The absence of occurrences ({}, the empty set of \(\mathbf {atf}\)) is a “0” for the XBefore operator.

$$\begin{aligned} \left\{ \right\} \rightarrow S = \left\{ \right\}&\text {left-false-absorb} \end{aligned}$$
(11a)
$$\begin{aligned} S \rightarrow \left\{ \right\} = \left\{ \right\}&\text {right-false-absorb} \end{aligned}$$
(11b)
$$\begin{aligned} \left( S \rightarrow T \right) \cup S = S&\text {left-union-absorb} \end{aligned}$$
(11c)
$$\begin{aligned} \left( T \rightarrow S \right) \cup S = S&\text {right-union-absorb} \end{aligned}$$
(11d)
$$\begin{aligned} \mathbf {tempo}_{1} S \implies S \rightarrow S = \left\{ \right\}&\text {non-idempotent} \end{aligned}$$
(11e)
$$\begin{aligned} \mathbf {tempo}_{1} S\wedge \mathbf {tempo}_{1} T\wedge&\nonumber \\ \mathbf {tempo}_{1} U\implies&\nonumber \\ S \rightarrow (T \rightarrow U ) = (S \rightarrow T ) \rightarrow U&\text {associativity} \end{aligned}$$
(11f)

The XBefore is absorbed by one of the operands: if one of the operands may happen alone, thus the order with any other operand is irrelevant. However, an event cannot come before itself, thus XBefore is not idempotent Finally, the XBefore is associative.

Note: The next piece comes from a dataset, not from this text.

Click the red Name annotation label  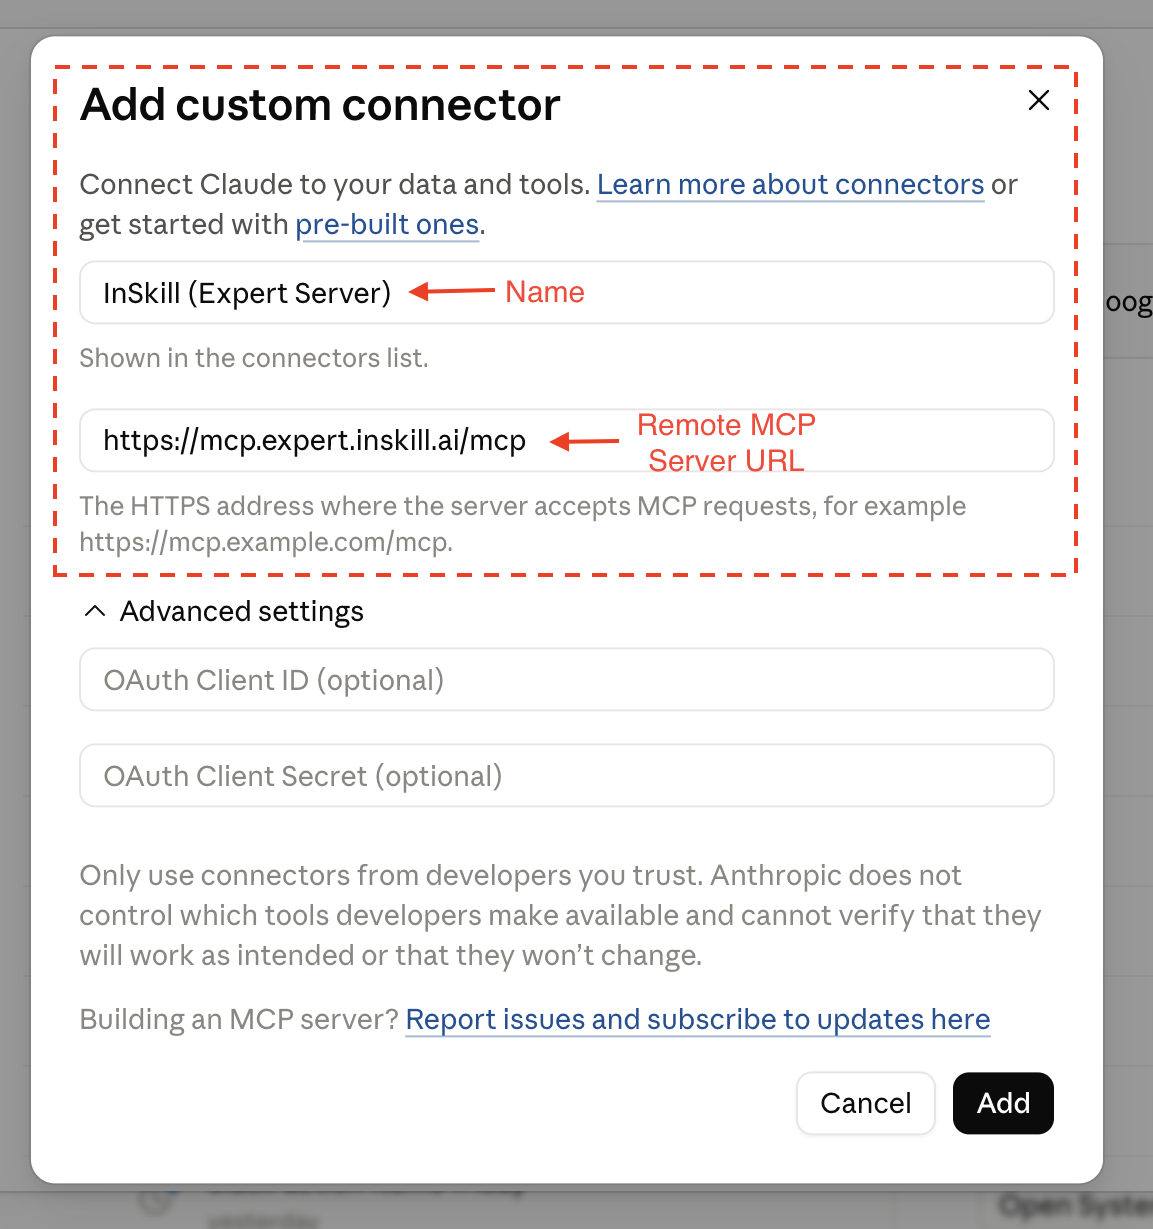point(545,292)
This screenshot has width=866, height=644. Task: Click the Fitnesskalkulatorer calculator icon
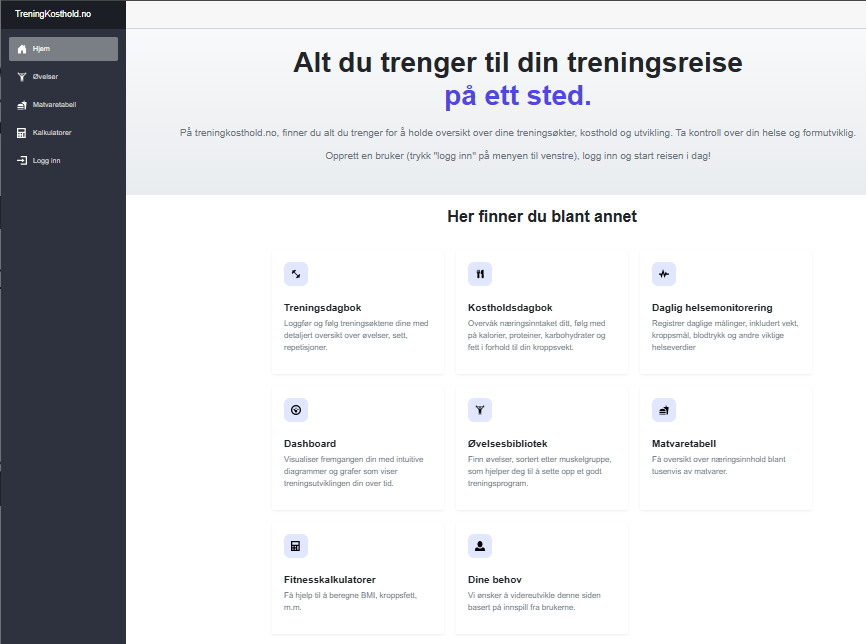(296, 545)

To allow formula reduction we need the relation of XBefore to the other Boolean operators. We use the XBefore as operands of union and intersection.

$$\begin{aligned} \mathbf {tempo}_{1} S \wedge \mathbf {tempo}_{1} T\implies&\nonumber \\ \left( S \rightarrow T \right) \cap \left( T \rightarrow S \right) = \left\{ \right\}&\text {inter-equiv-false} \end{aligned}$$
(12a)
$$\begin{aligned} \mathbf {tempo}_{1-4} S \wedge \mathbf {tempo}_{1-4} T \wedge S {\triangleleft }{\triangleright }T\implies&\nonumber \\ \left( S \rightarrow T \right) \cup \left( T \rightarrow S \right) = S \cap T&\text {union-equiv-inter} \end{aligned}$$
(12b)

As the XBefore is not symmetric, the intersection of symmetrical sets is empty. The union of the symmetric is a partition of the intersection of the operands.

There are other laws shown in [8]. We are still working on a syntactical reduction for tautology and contradiction. Such an analysis for Boolean algebra uses binary trees for formula reduction. Our initial studies show that the ATF relies on a ternary tree. Besides such a syntactical analysis, we only need those laws shown in this section.

3 The Activation Logic

The Activation Logic (AL) proposed in this work emerges from the need to analyse the behaviour of a system when a subset of the faults is active during the same time period, and to provide completeness analysis of system behaviour. There are at least two strategies to use AL to obtain structure expressions of SFT, TFT, or DFT: (i) model systems directly in AL, and (ii) obtaining operational mode expressions extracted from failure traces, as shown in the work reported in [8]. In approaches as those reported in [16, 27], behavioural completeness is left for the analyst. Using tautology and the indication of undefined nominal values, we ensure that no situation is left forgotten.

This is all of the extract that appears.